**Exercise task**
List each line in the entries below that contains the string "pixels", treating uppercase and lowercase as different.

start Material supplied

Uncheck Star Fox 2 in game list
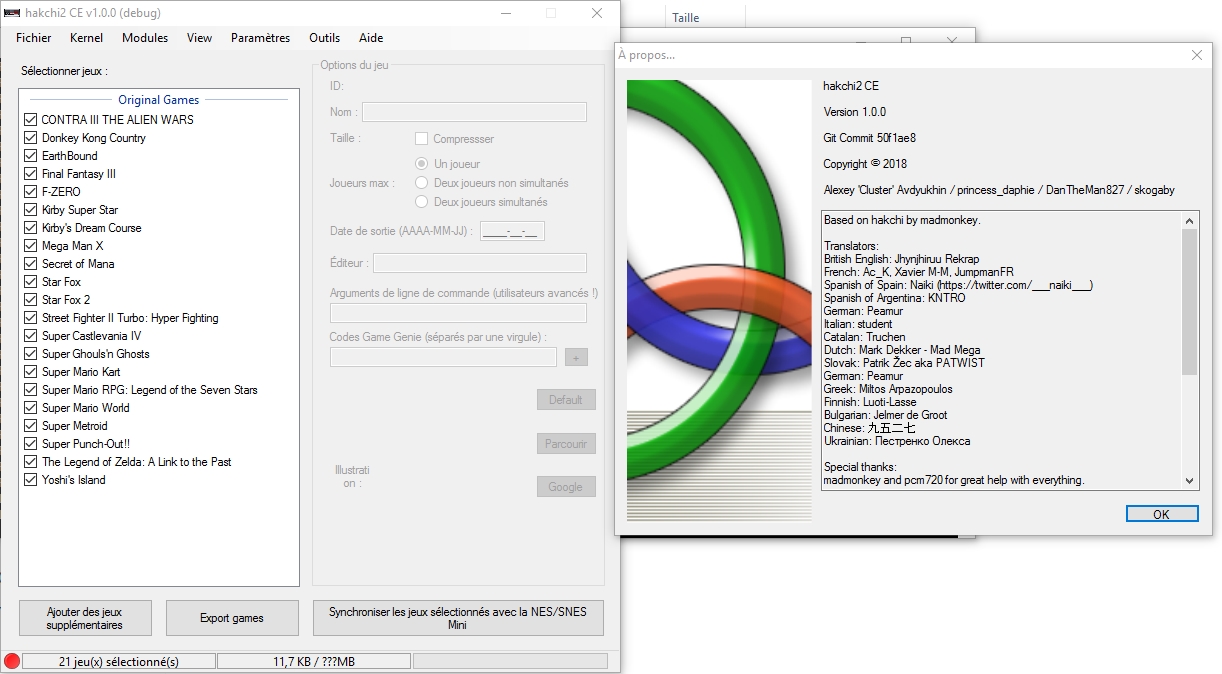This screenshot has width=1222, height=674. point(31,300)
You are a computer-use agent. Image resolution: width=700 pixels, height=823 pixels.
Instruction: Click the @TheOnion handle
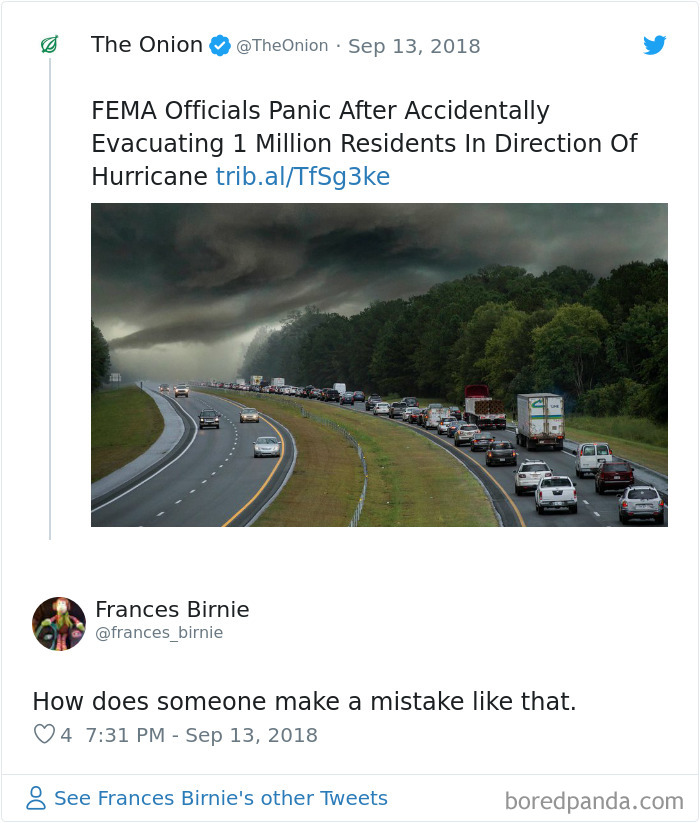point(282,46)
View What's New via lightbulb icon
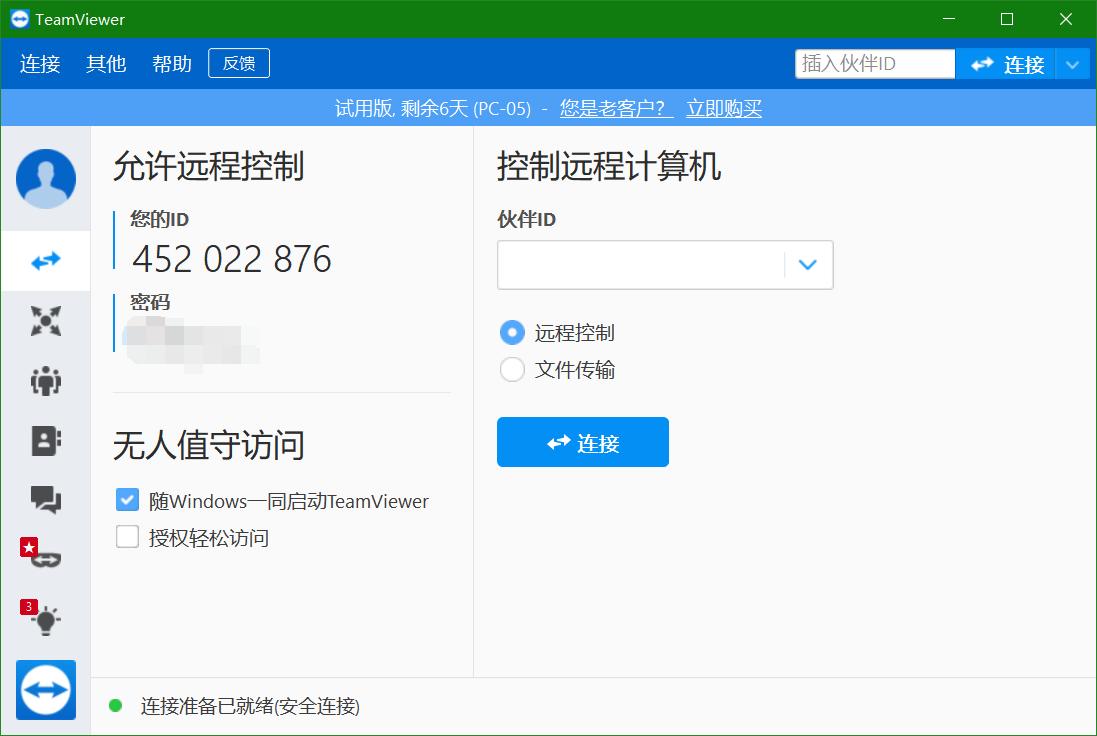 (x=45, y=619)
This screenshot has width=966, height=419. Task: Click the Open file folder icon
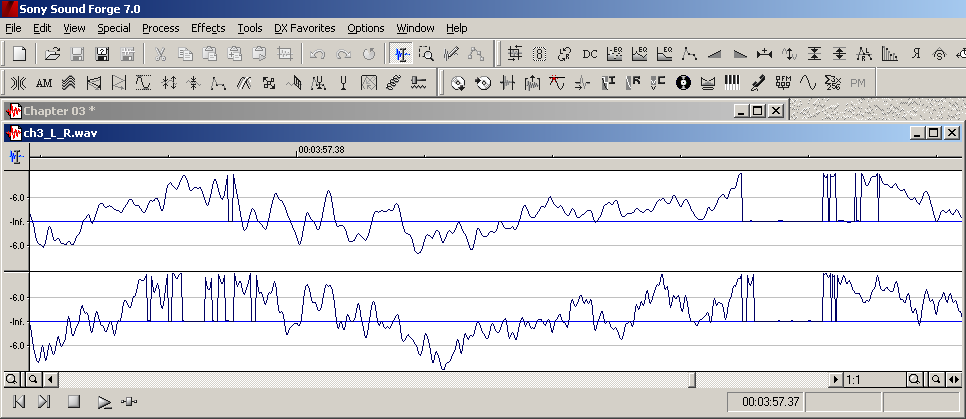(x=53, y=53)
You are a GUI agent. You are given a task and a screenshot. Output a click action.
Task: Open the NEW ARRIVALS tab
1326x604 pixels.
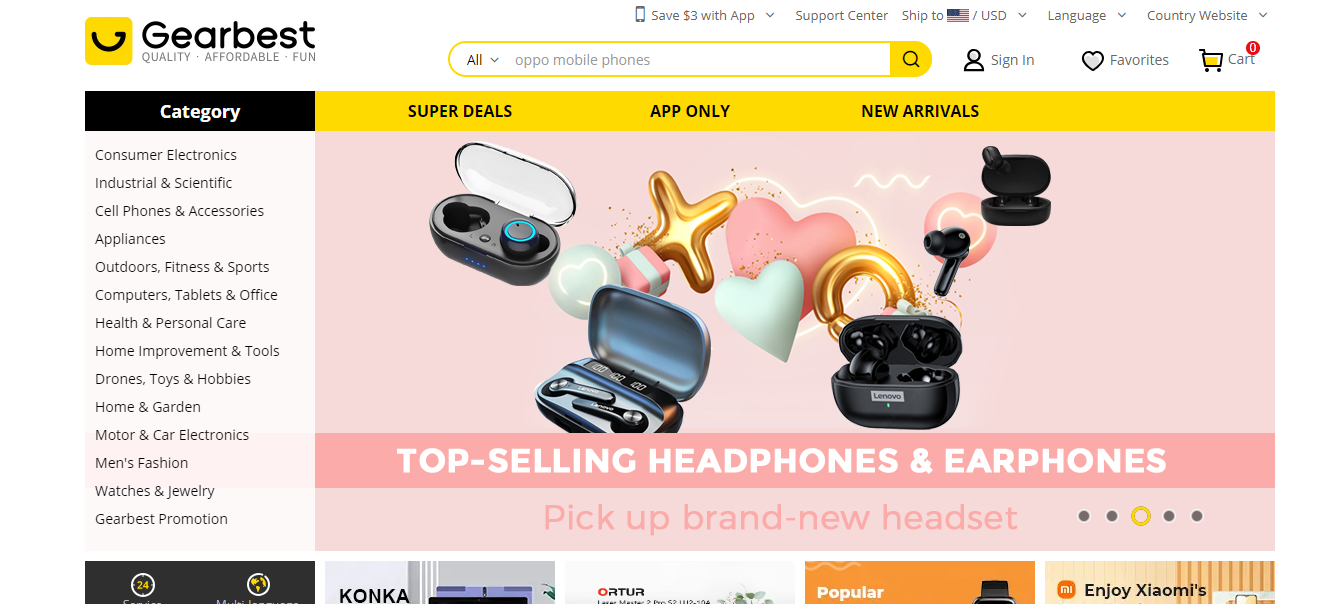pyautogui.click(x=920, y=111)
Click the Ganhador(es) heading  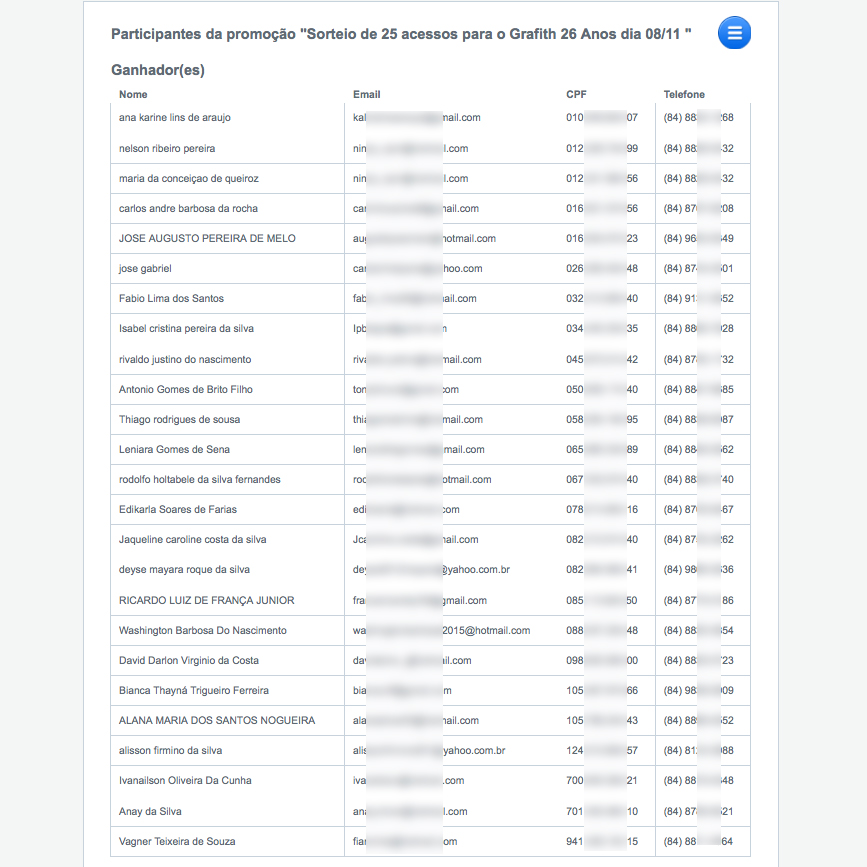pos(158,70)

end Material supplied

**Solved exercise**
You are a computer-use agent. Image resolution: width=700 pixels, height=823 pixels.
1326x604 pixels.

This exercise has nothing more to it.